Start of Listed entries
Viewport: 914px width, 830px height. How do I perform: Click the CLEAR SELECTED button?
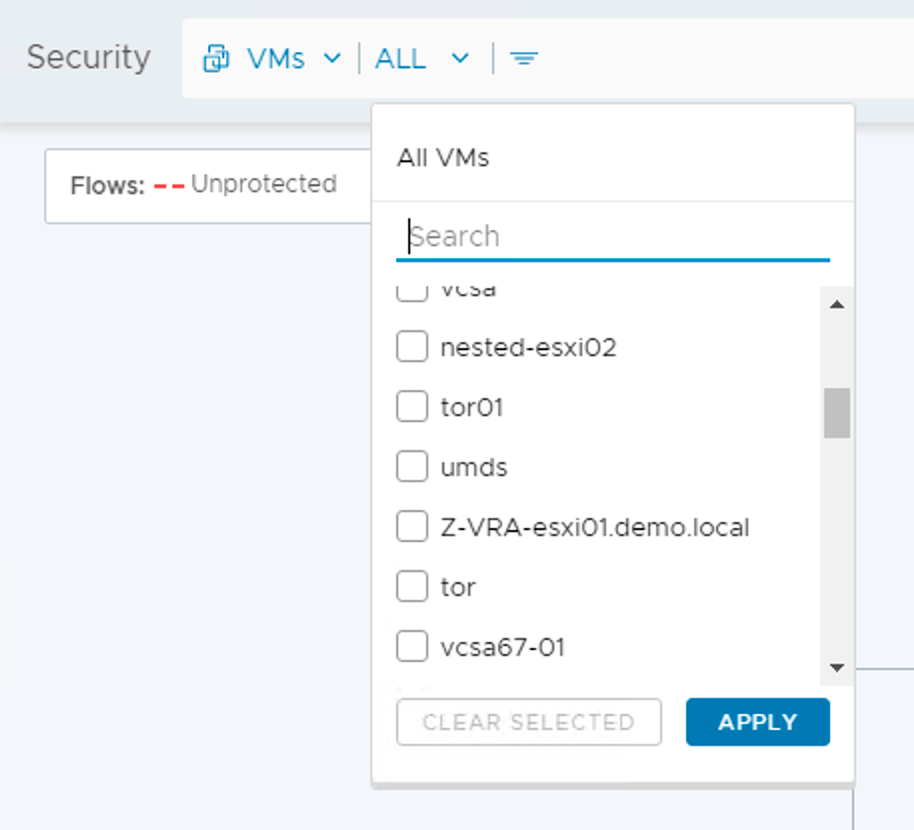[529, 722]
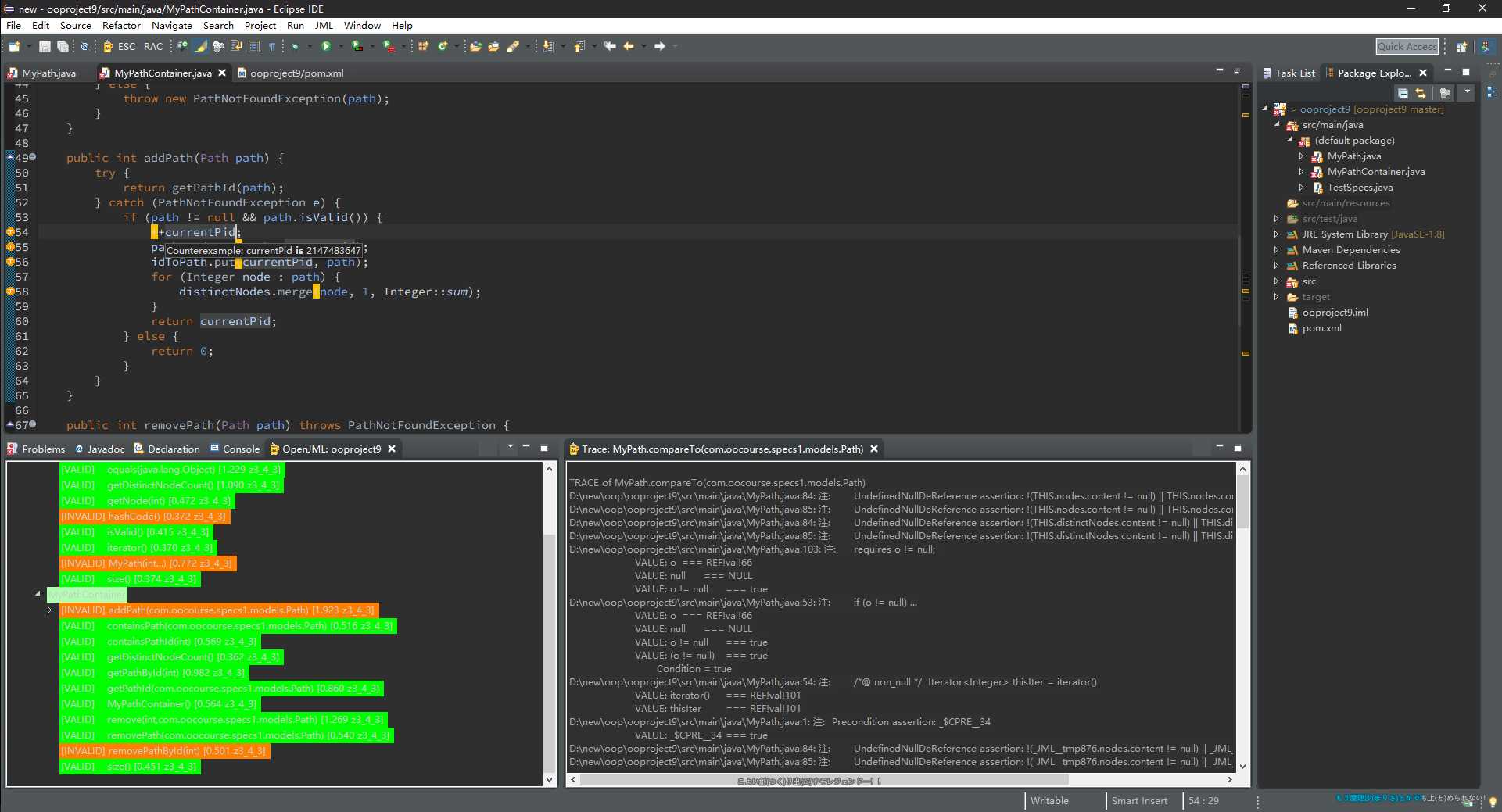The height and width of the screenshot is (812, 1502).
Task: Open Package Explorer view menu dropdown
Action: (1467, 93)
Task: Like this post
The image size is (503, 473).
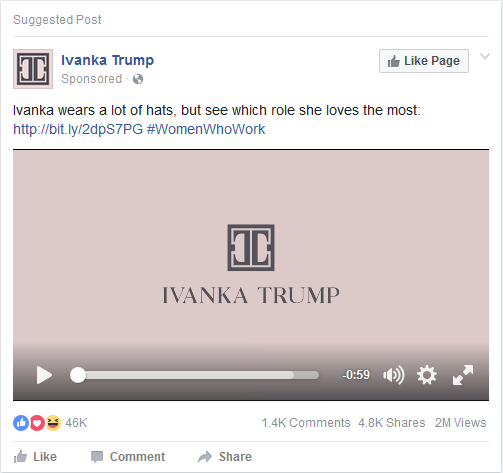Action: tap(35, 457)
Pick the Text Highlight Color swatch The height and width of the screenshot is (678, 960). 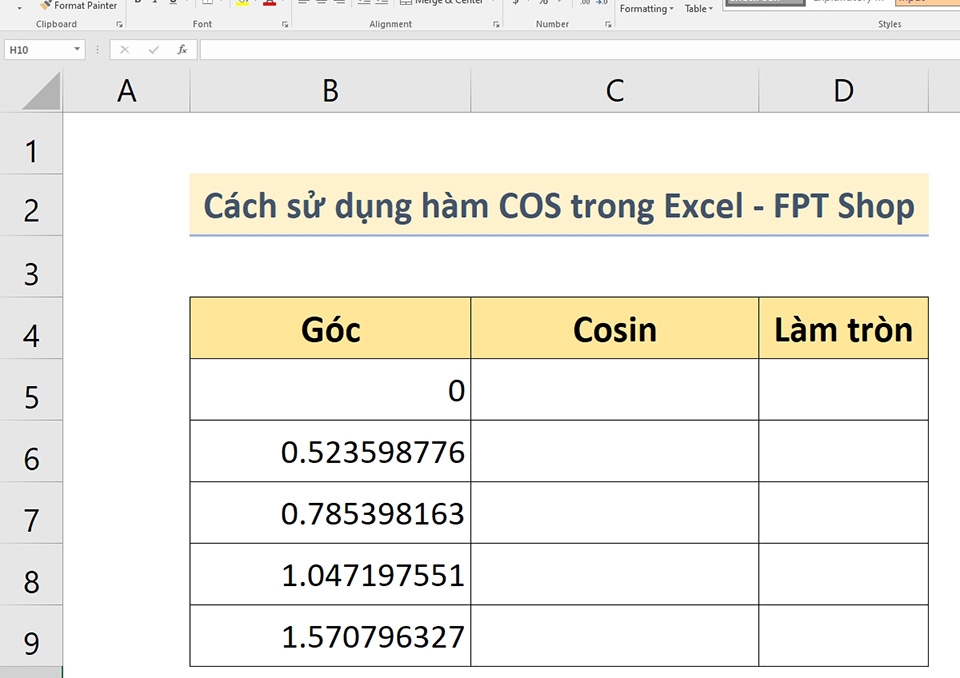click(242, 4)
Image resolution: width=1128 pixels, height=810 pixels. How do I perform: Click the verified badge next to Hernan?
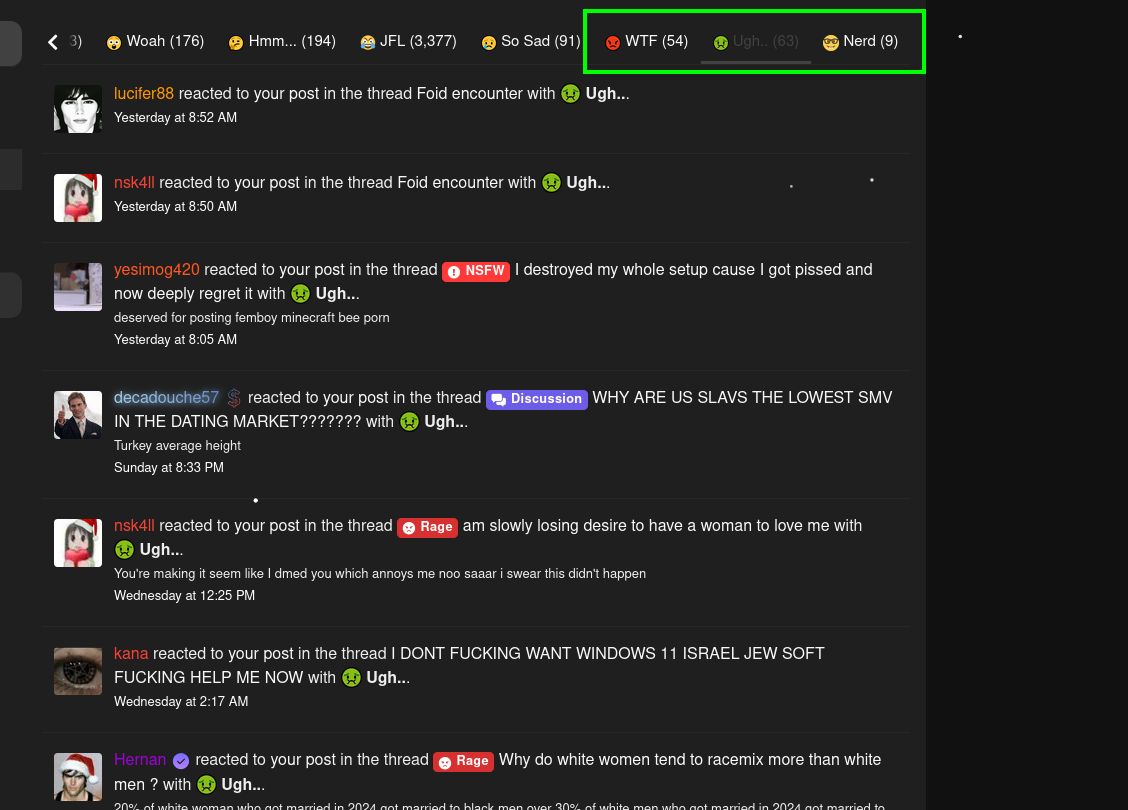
End of Listed entries
Start of Listed entries
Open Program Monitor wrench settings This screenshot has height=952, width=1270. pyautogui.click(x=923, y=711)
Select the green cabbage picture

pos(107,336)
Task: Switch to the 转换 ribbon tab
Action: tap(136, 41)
End of Listed entries
[Instructions for the task] Lay out the material from the line with "Viewport: 914px width, 830px" to the line with "Action: tap(35, 457)", both included, as a numbered list, skipping blank lines and leaving out the pictures.

[Expected answer]
1. Viewport: 914px width, 830px height. How do I perform: Click the CLEAR SELECTED button?
2. [529, 722]
3. The height and width of the screenshot is (812, 1502).
4. Task: Open Package Explorer view menu dropdown
5. Action: (1467, 93)
6. Task: Like this post
7. The image size is (503, 473).
8. Action: tap(35, 457)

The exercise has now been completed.